The REST API uses the same payload format as the SDK. Use this for integration testing from non-Python services or CI pipelines.

“Query my Databricks endpoint using the OpenAI Python client so my existing app works without changes. Use Python.”

from openai import OpenAI
client = OpenAI(
base_url="https://<workspace>.databricks.com/serving-endpoints",
api_key="<databricks-token>",
)
response = client.chat.completions.create(
model="my-agent-endpoint",
messages=[{"role": "user", "content": "Hello!"}],
)
print(response.choices[0].message.content)

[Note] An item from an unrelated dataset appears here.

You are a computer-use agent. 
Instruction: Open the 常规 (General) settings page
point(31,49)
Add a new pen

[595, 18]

Databricks endpoints are OpenAI-compatible. Point the base_url at your workspace and use the endpoint name as the model. Existing applications built against the OpenAI API work with zero code changes.

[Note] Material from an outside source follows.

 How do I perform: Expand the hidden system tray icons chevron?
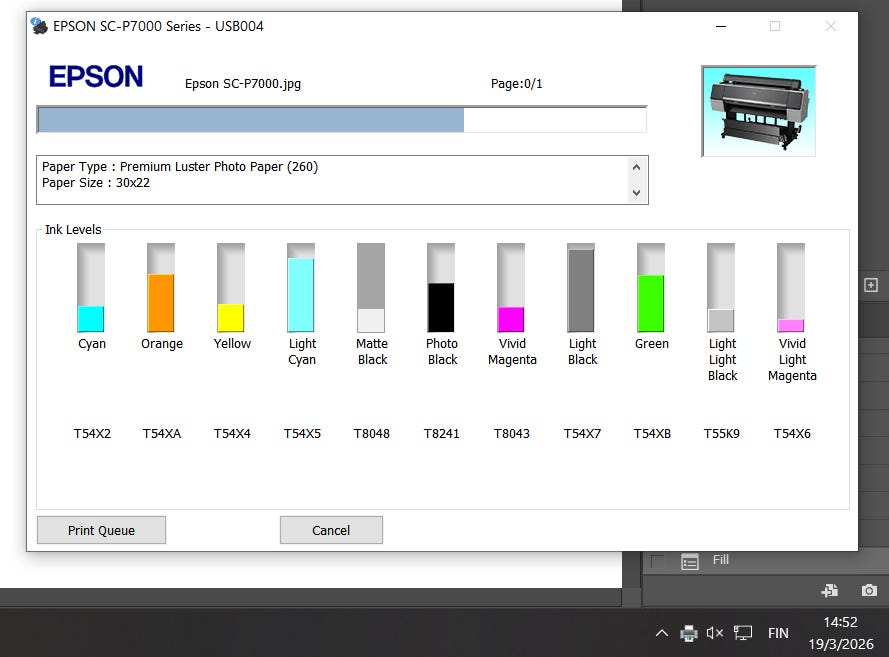pos(661,633)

“Create a helper function I can use across my application to query my agent. Use Python.”

from databricks.sdk import WorkspaceClient
from databricks.sdk.errors import NotFound, PermissionDenied
w = WorkspaceClient()
def ask_agent(question: str, endpoint: str = "my-agent-endpoint") -> str:
try:
response = w.serving_endpoints.query(
name=endpoint,
messages=[{"role": "user", "content": question}],
)
return response.choices[0].message.content
except NotFound:
return "Endpoint not found -- check name or wait for deployment"
except PermissionDenied:
return "No permission to query this endpoint"
except Exception as e:
if "NOT_READY" in str(e):
return "Endpoint is still starting up (~15 min after deployment)"
raise

Wrap the query in error handling that distinguishes between deployment issues (transient) and permission issues (configuration). This saves debugging time when endpoints are still spinning up.

  • Querying before the endpoint is READY — deployment takes around 15 minutes. Check status with the SDK (w.serving_endpoints.get(name="...")) before sending requests. A NOT_READY error means the endpoint is still provisioning.
  • Using messages for traditional ML endpoints — classical models expect dataframe_records (tabular input), not chat messages. Sending messages to an sklearn endpoint returns a confusing format error.
  • Hardcoding tokens in source code — use WorkspaceClient() which reads auth from environment variables or config profiles. Hardcoded tokens end up in version control.
  • Missing stream=True for user-facing apps — without streaming, the client blocks until the entire response is generated. For agents with tool-calling loops, this can mean 30+ seconds of silence before any output appears.